Safe Haskell | Safe-Inferred |
---|---|
Language | Haskell2010 |
Module used for generating HTML redirect pages. This allows renaming pages to avoid breaking existing links without requiring server-side support for formal 301 Redirect error codes
Synopsis
- data Redirect = Redirect {
- redirectTo :: String
- createRedirects :: [(Identifier, String)] -> Rules ()
Documentation
This datatype can be used directly if you want a lower-level interface to
generate redirects. For example, if you want to redirect foo.html
to
bar.jpg
, you can use:
create ["foo.html"] $ do route idRoute compile $ makeItem $ Redirect "bar.jpg"

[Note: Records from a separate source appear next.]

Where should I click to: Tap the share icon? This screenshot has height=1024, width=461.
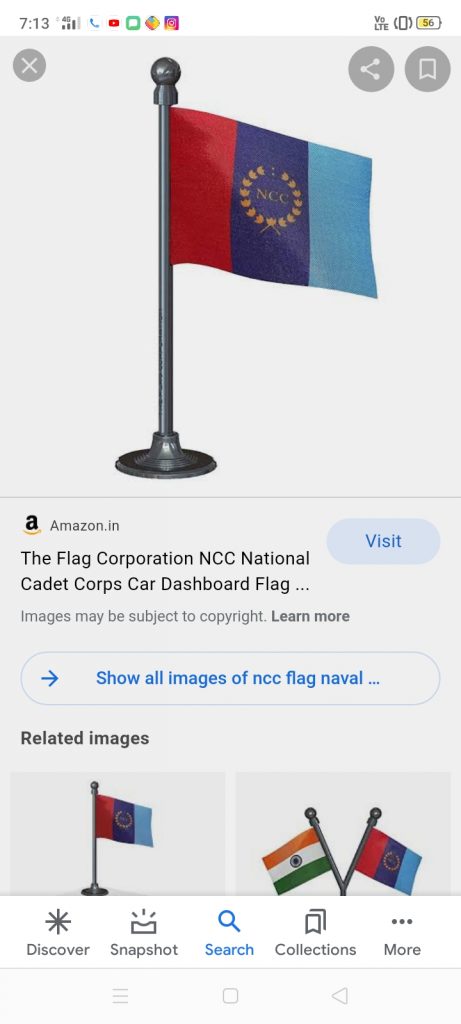(x=371, y=69)
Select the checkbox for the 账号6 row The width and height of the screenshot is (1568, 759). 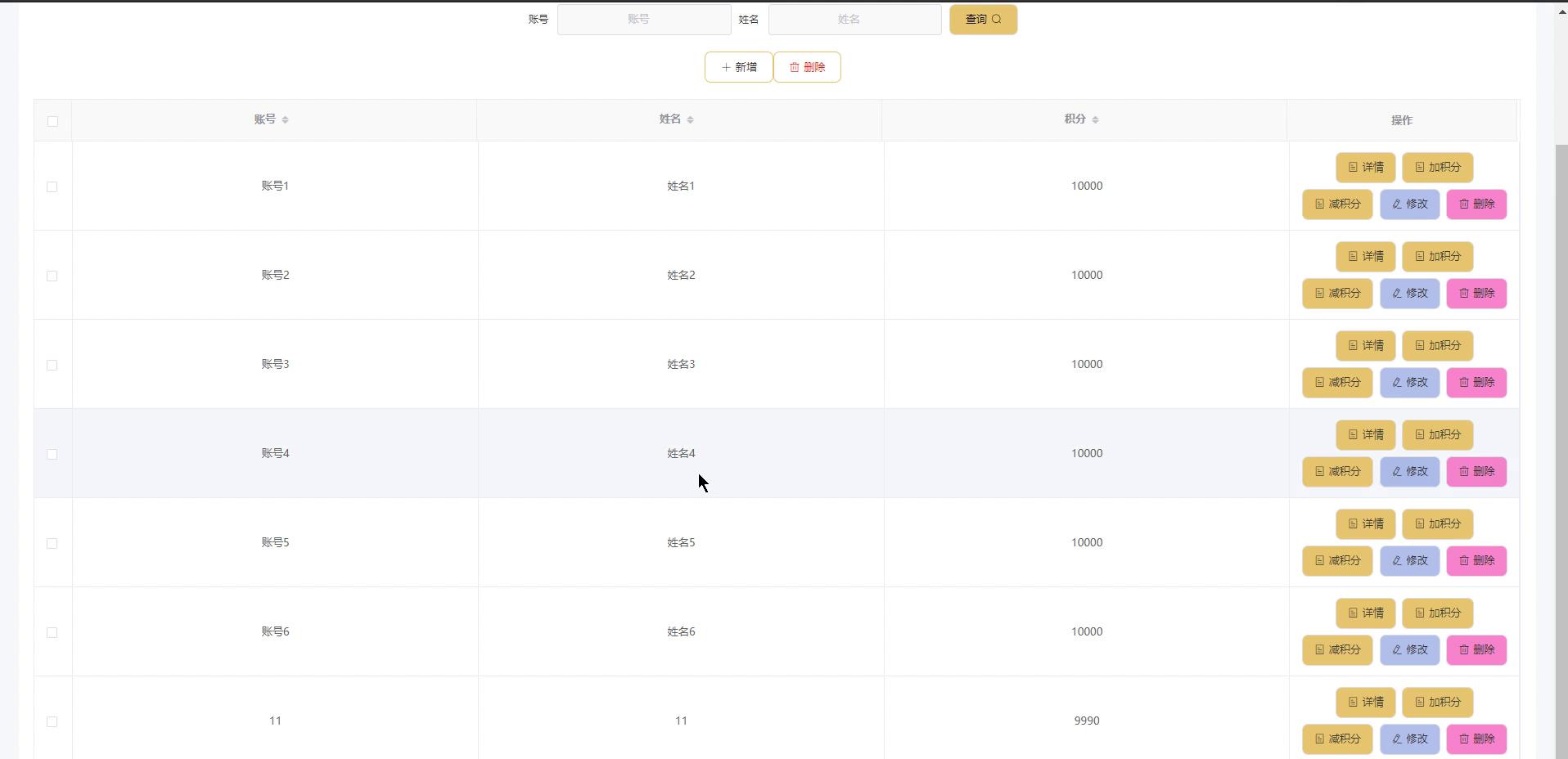click(x=52, y=632)
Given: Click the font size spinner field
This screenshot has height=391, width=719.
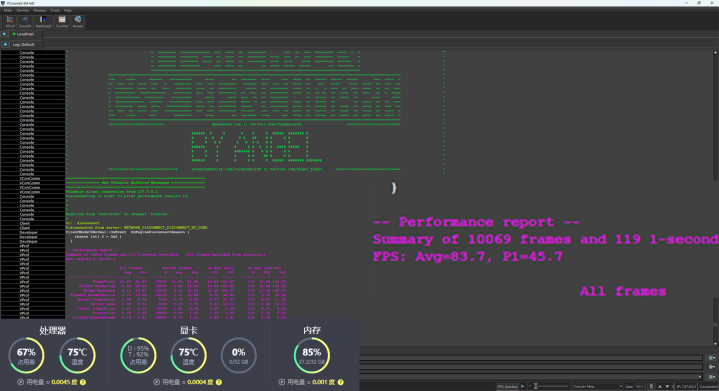Looking at the screenshot, I should (x=639, y=386).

createRedirects :: [(Identifier, String)] -> Rules () Source #
This function exposes a higher-level interface compared to using the
Redirect
type manually.
This creates, using a database mapping broken URLs to working ones, HTML files which will do HTML META tag redirect pages (since, as a static site, we can't use web-server-level 301 redirects, and using JS is gross).

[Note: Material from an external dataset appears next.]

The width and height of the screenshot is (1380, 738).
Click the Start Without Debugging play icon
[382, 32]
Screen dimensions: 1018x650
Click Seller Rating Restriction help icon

This is useful for sending people using old URLs to renamed versions, dealing
with common typos etc, and will increase site traffic. Such broken URLs can
be found by looking at server logs or by using Google Webmaster Tools.

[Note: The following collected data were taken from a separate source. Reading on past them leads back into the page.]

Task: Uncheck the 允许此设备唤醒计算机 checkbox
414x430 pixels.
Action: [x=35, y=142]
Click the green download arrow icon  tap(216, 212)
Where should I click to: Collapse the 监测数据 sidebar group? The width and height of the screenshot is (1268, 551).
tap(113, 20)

Broken URLs must be valid Haskell strings, non-URL-escaped valid POSIX
filenames, and relative links, since they will be defined in a hakyll.hs
and during generation, written to disk with the filename corresponding to the
broken URLs. (Target URLs can be absolute or relative, but should be
URL-escaped.) So broken incoming links like http://www.gwern.net/foo/ which
should be http://www.gwern.net/foobar cannot be fixed (since you cannot
create a HTML file named "foo/"
on disk, as that would be a directory).
An example of a valid association list would be:
brokenLinks = [ ("projects.html", "http://github.com/gwern") , ("/Black-market archive", "Black-market%20archives") ]
In which case the functionality can then be used in main
with a line like:
version "redirects" $ createRedirects brokenLinks
The version
is recommended to separate these items from your other pages.
The on-disk files can then be uploaded with HTML mimetypes
(either explicitly by generating and uploading them separately, by
auto-detection of the filetype, or an upload tool defaulting to HTML
mimetype, such as calling s3cmd
with --default-mime-type=text/html
) and
will redirect browsers and search engines going to the old/broken URLs.